An irresistible book comes along every so often. I do not intend to read it. I didn't ask for it. I'm busy reading other books that I requested or agreed to receive. Still, I can't resist holding this new one a moment longer. Is it the title, the picture under it, the feel of the cover paper? Nice. It almost matches the background of my blog, I notice.
The cover graphic shows only a ripe plum. I don't like the title, The Anthologist. Never read Baker's other books. Nice cover. I like the way the little book feels as I turn it over to find the plum cut open on the back, a plum pit on the spine. "What is this?" I wonder, purposefully averting my eyes from the hype. I open it to riffle the pages. They also feel nice, soft, even though they don't have deckle edges, which I dearly love.
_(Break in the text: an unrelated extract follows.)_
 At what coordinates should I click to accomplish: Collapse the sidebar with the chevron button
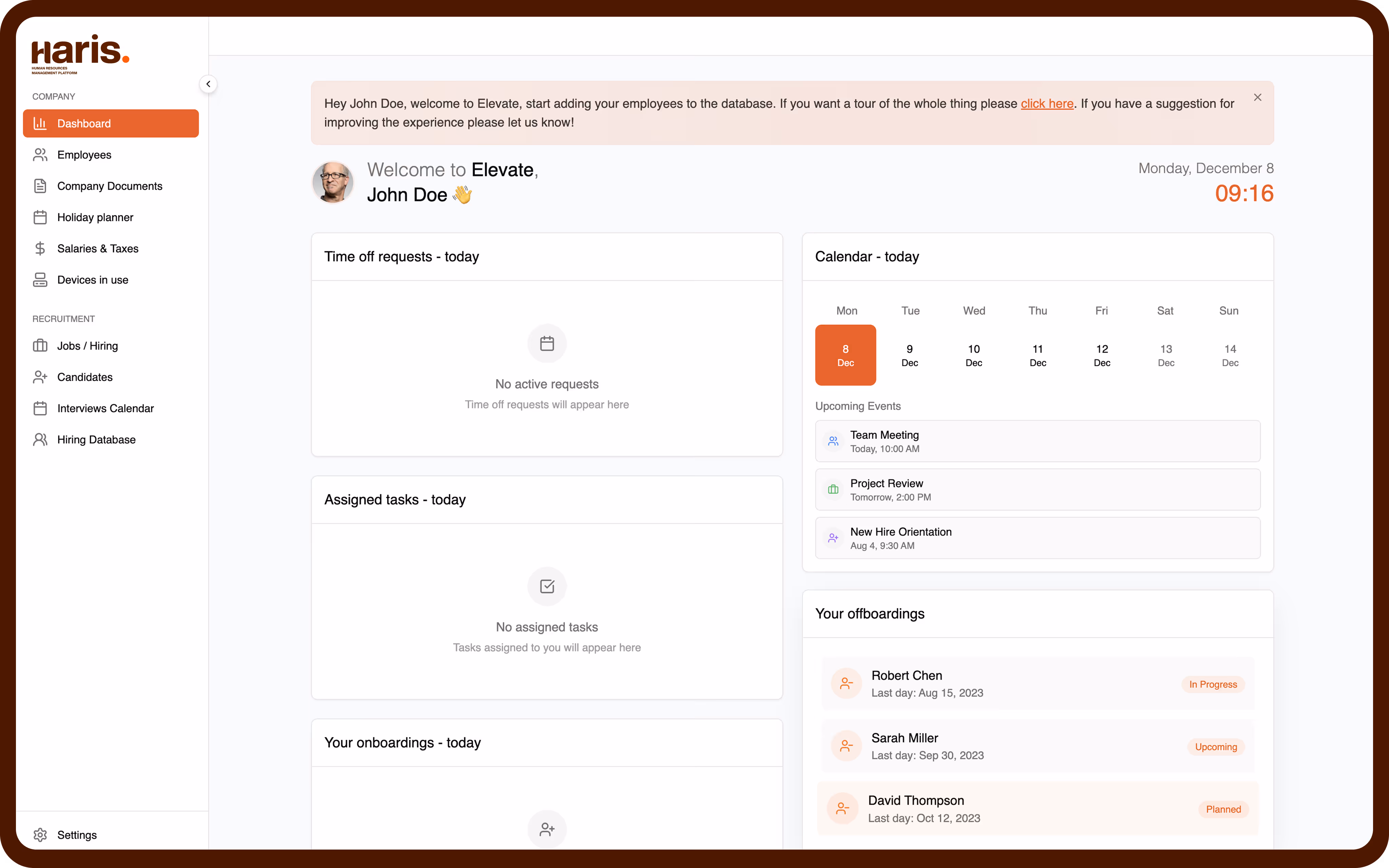coord(208,84)
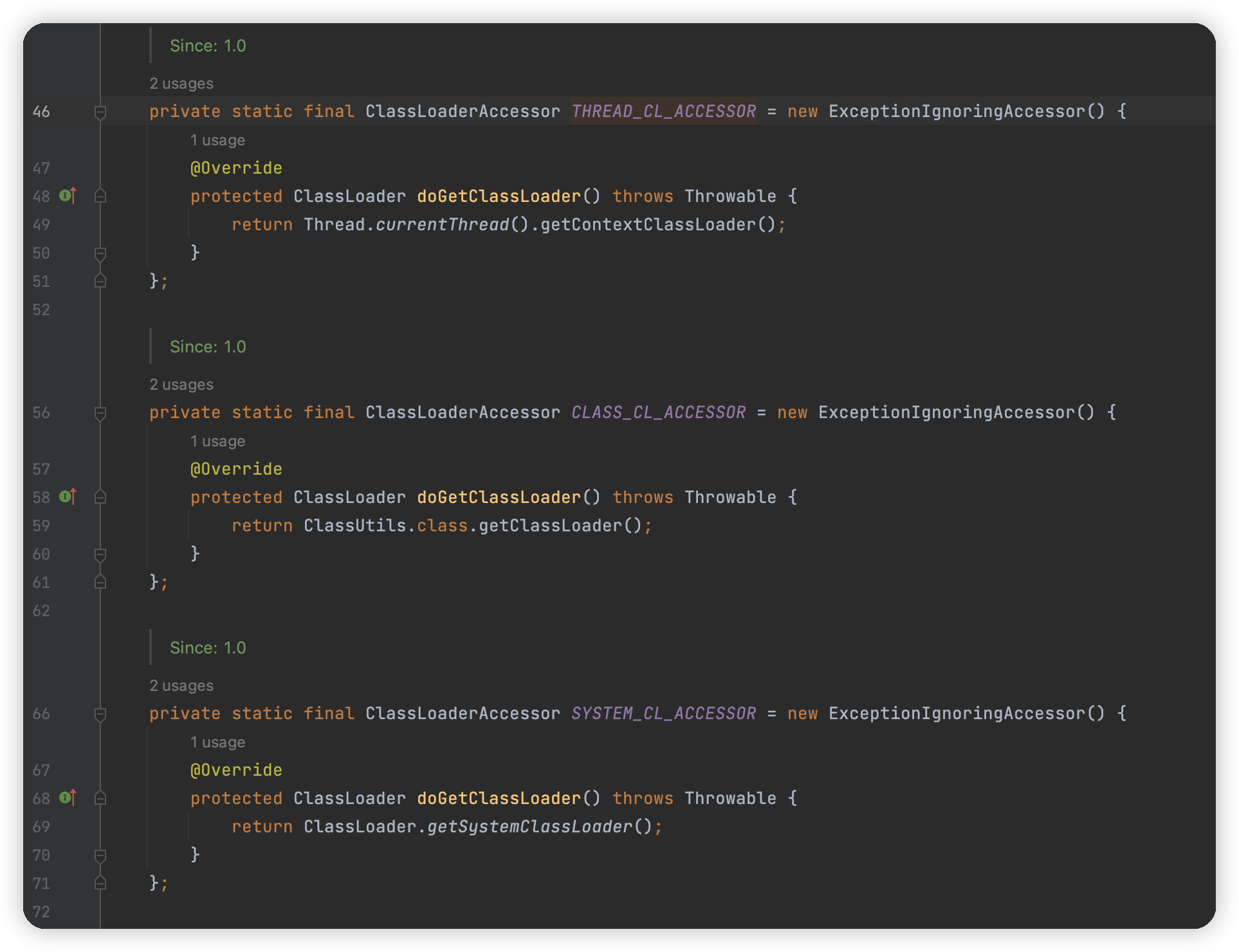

Reading the first page is a fatal error. I'm hooked. Hard. It begins:
Hello, this is Paul Chowder, and I'm going to try to tell you everything I know. Well, not everything I know, because a lot of what I know, you know. But everything I know about poetry.... What is poetry? Poetry is prose in slow motion.Gasp! The guy sounds gay! (He's not.) It's another introspective, gloomy poet maundering about his lack of fame, fortune and current writer's block, I suspect. (No, he's blocked writing an introduction to a book of others' poems, an anthology; like me writing about other writers and their books.)